**Task to complete:** Copy the material below exactly, starting with the line that contains "Task: Click the $9.22/mo* price text" and going on through the line that contains "[x=889, y=26]".

## Begin Data for the task

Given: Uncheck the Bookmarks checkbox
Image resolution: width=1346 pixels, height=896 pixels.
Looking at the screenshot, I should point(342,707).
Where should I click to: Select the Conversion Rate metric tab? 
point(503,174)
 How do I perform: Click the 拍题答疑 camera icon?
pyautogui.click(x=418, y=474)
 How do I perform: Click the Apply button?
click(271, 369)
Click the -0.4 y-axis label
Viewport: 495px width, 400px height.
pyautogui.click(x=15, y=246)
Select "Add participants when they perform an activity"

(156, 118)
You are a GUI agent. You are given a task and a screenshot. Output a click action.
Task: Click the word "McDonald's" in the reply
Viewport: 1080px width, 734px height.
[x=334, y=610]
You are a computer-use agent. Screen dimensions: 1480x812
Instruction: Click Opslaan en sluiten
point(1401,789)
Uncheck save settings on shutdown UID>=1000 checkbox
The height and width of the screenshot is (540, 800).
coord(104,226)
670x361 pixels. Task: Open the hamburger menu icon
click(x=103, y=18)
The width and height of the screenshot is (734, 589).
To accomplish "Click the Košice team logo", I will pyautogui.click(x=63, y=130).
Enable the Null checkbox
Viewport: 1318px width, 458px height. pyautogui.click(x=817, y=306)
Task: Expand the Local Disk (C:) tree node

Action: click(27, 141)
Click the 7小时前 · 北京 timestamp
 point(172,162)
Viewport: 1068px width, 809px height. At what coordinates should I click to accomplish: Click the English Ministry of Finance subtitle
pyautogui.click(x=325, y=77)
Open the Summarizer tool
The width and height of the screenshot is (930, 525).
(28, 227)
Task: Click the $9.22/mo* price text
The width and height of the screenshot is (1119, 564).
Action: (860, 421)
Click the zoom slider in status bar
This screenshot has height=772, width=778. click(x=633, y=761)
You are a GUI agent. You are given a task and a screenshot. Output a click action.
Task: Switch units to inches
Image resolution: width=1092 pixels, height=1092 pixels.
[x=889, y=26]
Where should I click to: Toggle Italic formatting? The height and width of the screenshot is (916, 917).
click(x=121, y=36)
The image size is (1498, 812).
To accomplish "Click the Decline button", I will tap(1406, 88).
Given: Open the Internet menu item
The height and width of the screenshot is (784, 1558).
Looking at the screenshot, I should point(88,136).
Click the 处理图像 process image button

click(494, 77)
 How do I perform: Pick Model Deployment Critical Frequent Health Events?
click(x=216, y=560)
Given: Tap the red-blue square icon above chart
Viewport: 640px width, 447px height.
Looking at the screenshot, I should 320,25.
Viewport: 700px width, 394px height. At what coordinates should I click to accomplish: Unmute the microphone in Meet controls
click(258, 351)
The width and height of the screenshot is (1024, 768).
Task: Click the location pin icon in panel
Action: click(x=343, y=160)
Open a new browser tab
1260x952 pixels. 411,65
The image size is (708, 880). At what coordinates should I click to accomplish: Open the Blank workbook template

## End Data for the task

**Reply to the exercise:**
Task: Click the $9.22/mo* price text
The width and height of the screenshot is (1119, 564).
Action: (860, 421)
Click the zoom slider in status bar
This screenshot has height=772, width=778. click(x=633, y=761)
You are a GUI agent. You are given a task and a screenshot. Output a click action.
Task: Switch units to inches
Image resolution: width=1092 pixels, height=1092 pixels.
[x=889, y=26]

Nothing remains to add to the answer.